The event welcomes all students, researchers and professionals with an interest in STEM to join for a relaxed evening of talks and lively discussions. The event is free, with light refreshments provided.
Find out more and register to attend at http://ws.amsi.org.au/diversity-in-stem.
Women in Computational Topology: 1-Day Workshop
- July 1, 2019
- Australian National University, Hanna Neumann Building (145)
- Website: https://maths.anu.edu.au/WinCompTop-oneday
- Contact: firstname.lastname@example.org
The primary goal of the workshop is to facilitate the formation of new and lasting research collaborations between junior and senior researchers working in the field of computational topology. The talks will be presented in colloquium style and will be followed by a poster session. All participants are encouraged to submit a poster.
This event is open to all genders. Student participation is highly encouraged.
- Carina Curto (Pennsylvania State University)
- Kathryn Hess (EPFL)
- Claudia Landi (Università degli Studi di Modena e Reggio Emilia)

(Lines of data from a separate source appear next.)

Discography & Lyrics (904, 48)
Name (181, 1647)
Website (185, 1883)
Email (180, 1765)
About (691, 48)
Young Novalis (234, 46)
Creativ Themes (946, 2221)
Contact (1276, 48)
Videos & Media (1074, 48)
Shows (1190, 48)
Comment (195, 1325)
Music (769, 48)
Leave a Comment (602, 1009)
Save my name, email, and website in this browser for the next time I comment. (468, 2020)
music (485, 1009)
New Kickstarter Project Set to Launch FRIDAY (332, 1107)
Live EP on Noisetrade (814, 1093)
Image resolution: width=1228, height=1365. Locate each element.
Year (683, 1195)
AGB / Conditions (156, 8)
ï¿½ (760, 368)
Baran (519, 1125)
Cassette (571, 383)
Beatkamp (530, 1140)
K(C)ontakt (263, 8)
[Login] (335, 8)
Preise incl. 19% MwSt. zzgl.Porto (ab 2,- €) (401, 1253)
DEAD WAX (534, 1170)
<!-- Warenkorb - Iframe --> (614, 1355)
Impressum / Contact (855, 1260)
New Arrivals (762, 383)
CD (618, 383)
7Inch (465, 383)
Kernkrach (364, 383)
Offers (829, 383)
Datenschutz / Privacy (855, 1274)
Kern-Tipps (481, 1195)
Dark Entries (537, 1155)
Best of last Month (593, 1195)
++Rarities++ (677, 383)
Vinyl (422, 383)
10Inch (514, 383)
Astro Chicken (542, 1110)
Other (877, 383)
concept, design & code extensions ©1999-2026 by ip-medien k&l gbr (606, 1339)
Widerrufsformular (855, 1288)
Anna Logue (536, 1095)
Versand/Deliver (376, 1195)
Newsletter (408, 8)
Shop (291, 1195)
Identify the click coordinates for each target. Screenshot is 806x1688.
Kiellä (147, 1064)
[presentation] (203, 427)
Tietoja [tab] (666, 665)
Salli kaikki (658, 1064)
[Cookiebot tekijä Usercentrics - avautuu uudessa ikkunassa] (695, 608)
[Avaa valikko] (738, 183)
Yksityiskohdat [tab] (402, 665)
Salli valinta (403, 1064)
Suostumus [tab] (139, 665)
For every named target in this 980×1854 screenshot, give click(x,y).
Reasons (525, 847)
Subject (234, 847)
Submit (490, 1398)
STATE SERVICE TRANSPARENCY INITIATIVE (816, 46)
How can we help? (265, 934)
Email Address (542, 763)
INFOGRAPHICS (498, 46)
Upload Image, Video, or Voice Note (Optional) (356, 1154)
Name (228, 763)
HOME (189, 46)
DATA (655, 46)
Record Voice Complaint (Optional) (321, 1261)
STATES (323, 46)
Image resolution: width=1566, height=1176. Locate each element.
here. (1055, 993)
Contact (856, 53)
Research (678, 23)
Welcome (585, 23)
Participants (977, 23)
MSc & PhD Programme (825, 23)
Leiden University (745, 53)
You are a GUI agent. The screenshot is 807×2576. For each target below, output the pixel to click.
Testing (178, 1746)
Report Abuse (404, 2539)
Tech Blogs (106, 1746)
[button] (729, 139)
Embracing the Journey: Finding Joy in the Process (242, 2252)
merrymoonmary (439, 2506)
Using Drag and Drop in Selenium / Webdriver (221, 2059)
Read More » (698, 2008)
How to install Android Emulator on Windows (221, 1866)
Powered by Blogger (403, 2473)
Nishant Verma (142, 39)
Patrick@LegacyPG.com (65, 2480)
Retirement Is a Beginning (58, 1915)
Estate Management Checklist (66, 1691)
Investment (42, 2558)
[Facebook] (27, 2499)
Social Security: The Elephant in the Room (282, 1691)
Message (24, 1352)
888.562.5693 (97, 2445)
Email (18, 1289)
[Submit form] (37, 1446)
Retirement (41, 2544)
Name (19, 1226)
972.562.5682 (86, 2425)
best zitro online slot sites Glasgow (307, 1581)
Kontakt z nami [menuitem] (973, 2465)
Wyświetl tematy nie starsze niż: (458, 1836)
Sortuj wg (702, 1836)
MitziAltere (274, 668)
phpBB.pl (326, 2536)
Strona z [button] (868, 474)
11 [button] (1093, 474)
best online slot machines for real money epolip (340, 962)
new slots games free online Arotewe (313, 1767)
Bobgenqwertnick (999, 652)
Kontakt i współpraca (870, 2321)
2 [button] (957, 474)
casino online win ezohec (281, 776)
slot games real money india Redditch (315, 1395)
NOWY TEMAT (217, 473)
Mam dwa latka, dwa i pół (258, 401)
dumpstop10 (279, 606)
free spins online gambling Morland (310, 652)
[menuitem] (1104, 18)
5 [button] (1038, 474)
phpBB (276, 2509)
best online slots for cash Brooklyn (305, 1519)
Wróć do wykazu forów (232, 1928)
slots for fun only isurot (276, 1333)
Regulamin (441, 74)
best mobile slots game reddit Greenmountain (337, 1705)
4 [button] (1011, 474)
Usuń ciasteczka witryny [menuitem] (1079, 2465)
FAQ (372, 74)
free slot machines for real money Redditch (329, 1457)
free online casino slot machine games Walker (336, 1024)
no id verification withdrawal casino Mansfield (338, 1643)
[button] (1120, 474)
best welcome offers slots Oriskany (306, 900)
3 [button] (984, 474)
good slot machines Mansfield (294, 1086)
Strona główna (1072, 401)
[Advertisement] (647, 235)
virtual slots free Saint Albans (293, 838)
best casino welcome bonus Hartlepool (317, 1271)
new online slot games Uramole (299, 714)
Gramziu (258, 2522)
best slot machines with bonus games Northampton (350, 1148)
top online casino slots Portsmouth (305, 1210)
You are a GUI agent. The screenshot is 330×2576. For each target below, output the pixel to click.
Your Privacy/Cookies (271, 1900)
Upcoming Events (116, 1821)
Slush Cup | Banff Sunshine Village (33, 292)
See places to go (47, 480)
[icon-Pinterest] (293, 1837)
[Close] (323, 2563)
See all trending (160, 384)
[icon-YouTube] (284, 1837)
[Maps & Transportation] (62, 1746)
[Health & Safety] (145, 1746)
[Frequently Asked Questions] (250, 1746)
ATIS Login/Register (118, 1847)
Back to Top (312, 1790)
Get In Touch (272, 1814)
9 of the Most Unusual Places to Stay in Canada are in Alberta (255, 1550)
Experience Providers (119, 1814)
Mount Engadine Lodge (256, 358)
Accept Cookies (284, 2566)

- Vanessa Robins (Australian National University)
Part of the Special Year 2019: Computational Mathematics
- Head of School of Mathematics
Closing date: Monday 10 June, 2019
Capstone Editing Carer’s Travel Grant for Academic Women
A grant to provide financial support for academic women who face additional childcare costs when travelling to conduct research or present a paper at a conference. Applications close August 12, 2019.
Capstone Editing Early Career Academic Research Grant for Women
A grant to provide financial support for female early career academics in recognition of the additional barriers they face in achieving academic success and advancing their careers. Applications close 3 June 3, 2019.